Detrás de la cortina un cuerpo espera.
(Caballero Bonald)

Es frecuente la reflexión sobre la importancia de la imagen en la sociedad actual. Las redes sociales y especialmente Instagram se nutren de imágenes de personas sonrientes en diversos espacios pretendiendo transmitir una imagen de felicidad plena. De la misma manera que cada vez con mayor frecuencia en cada espacio público se percibe a personas posando para sí mismas en un selfie que pareciera eterno. Múltiples imágenes donde lo más importante es la propia imagen con independencia del fondo, del contexto, e incluso de las personas con las que se esté. Todo con tal de ir creando un “yo ideal” que pueda ser admirado por un otro real o imaginado.

En realidad, este poder de la imagen no es un invento estrictamente actual si atendemos a la reflexión de John Berger cuando ya en 1972 (Modos de ver) equiparaba la función de la fotografía y de la publicidad a la que anteriormente ocupara la pintura al óleo: otorgar cierta imagen a su poseedor al mostrar lo que ostentaba: “(…) la publicidad ha comprendido la tradición de la pintura al óleo mucho mejor que la mayor parte de los historiadores del arte…”

Lo que ocurre en este siglo XXI es que el poder de la imagen se desborda y ya no se espera que nadie haga publicidad de uno mismo porque cada cual crea su propio anuncio y lo actualiza a cada momento.

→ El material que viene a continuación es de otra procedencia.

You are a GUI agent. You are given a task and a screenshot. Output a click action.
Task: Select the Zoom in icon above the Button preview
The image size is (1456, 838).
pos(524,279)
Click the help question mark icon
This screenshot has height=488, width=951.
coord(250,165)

En esa permanente construcción de un “yo ideal” pueden incluirse no solo actividades, relaciones u objetos de consumo, sino también aspectos que se valoren de los hijos. Aquí el término de Hugo Bleichmar de “objeto de la actividad narcisista” cobra relevancia.

Me llama la atención la valoración que hacen algunas personas de la sexualidad de sus hijos. Progenitores de niños de 3‑6 años dicen no querer condicionar su orientación, e incluso destacan estar “abiertos” a que puedan ser “trans”, dejando traslucir cierto goce ante esta posibilidad como si fuese un signo de valor para ellos.

Como indican Ubieto y Pérez Álvarez (Niñ@s Hiper, 2018), se detecta cierta pasión por etiquetar a la infancia, incluyendo el auge de asociaciones que hablan de niños transexuales reivindicando para ellos los mismos derechos que para los adultos. Comparto la duda de si estas etiquetas precoces benefician a los menores: “Preguntarnos en qué nos ayuda, para su comprensión, fijar precozmente una nominación que puede acabar encorsetando al niño/a”.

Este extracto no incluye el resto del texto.